Tay-Sachs disease-which is common in the Jewish population-or Gaucher disease are examples. These are disorders where a single lysosomal enzyme is defective. That means that the material that the enzyme normally breaks down accumulates in the lysosome. As more material accumulates, there is more damage to the cells.

How are the two diseases different?

In Tay-Sachs, the accumulated material leads to neurological problems. In Gaucher disease, the spleen and the bone marrow are affected.

What led to an interest in this work?

I am interested in how cells make lysosomes – in particular, how the 60 different proteins get made in one part of the cell and then delivered accurately and efficiently to the lysosome, where they function. It’s a complicated process, but one that is vital for the survival of the cell.

How so?

It involves putting a tag – like a Zip Code-on each protein. That tag is then recognized by the transport machinery, which takes the enzyme to the lysosome and dumps them off there. A key feature of each tag is a specific sugar, called mannose. These mannoses get a phosphate residue on them, and that makes the tags specific.

And what have you discovered?

We worked out how the 60 enzymes are recognized and tagged and also what the machinery is that recognizes the tags, packages them and delivers them. There are some rare forms of lysosomes where the tags can’t be put on, and the enzymes are not delivered, but secreted instead into the blood stream. That leads to I-cell disease, which affects some children.

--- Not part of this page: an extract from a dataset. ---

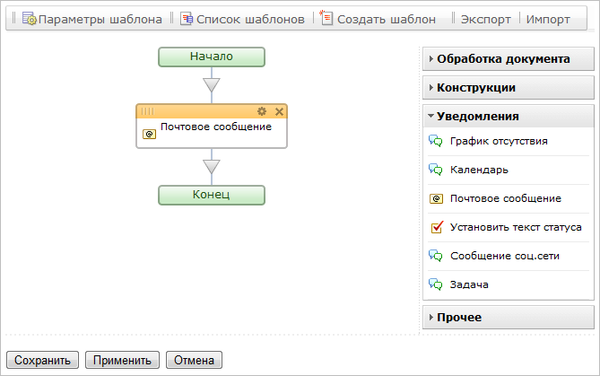This screenshot has height=376, width=600.
Task: Click the Создать шаблон icon
Action: [326, 18]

What progress is being made regarding that disease?

We now have mouse models of I-Cell disease, mice with the same enzyme defect as patients, and we are studying how the various organs are affected over time. Having mouse models is very important to study the evolution of the disease manifestation – this is very exciting, and allows us to do a lot we could not otherwise be doing.

What are you learning?

We have had new insights into the lysosomes and the different tissues – and that will keep us busy in the future.


Stuart A. Kornfeld, M.D.

WORK: Hematology specialist at Barnes-Jewish Hospital; Washington University professor of medicine, biochemistry and molecular biophysics; co-director of Physician Scientist Training Program at Washington University School of Medicine 

HOME: Frontenac 

FAMILY: Three grown children (Kathy Kornfeld, Kerry Kornfeld and Carolyn Lesorogol), six grandchildren 

HOBBIES: Theater, symphony, yard work 

PERSONAL ACCOMPLISHMENT: Recently received the 2010 George M. Kober Medal from the Association of American PhysiciansAsked about his hobbies, Dr. Stuart A. Kornfeld responds that what he likes to do best is medical research. Good thing – because that’s his day job. Kornfeld, 73, has been receiving awards for his work since 1959, and it’s clear that the work itself is what has always mattered most to him.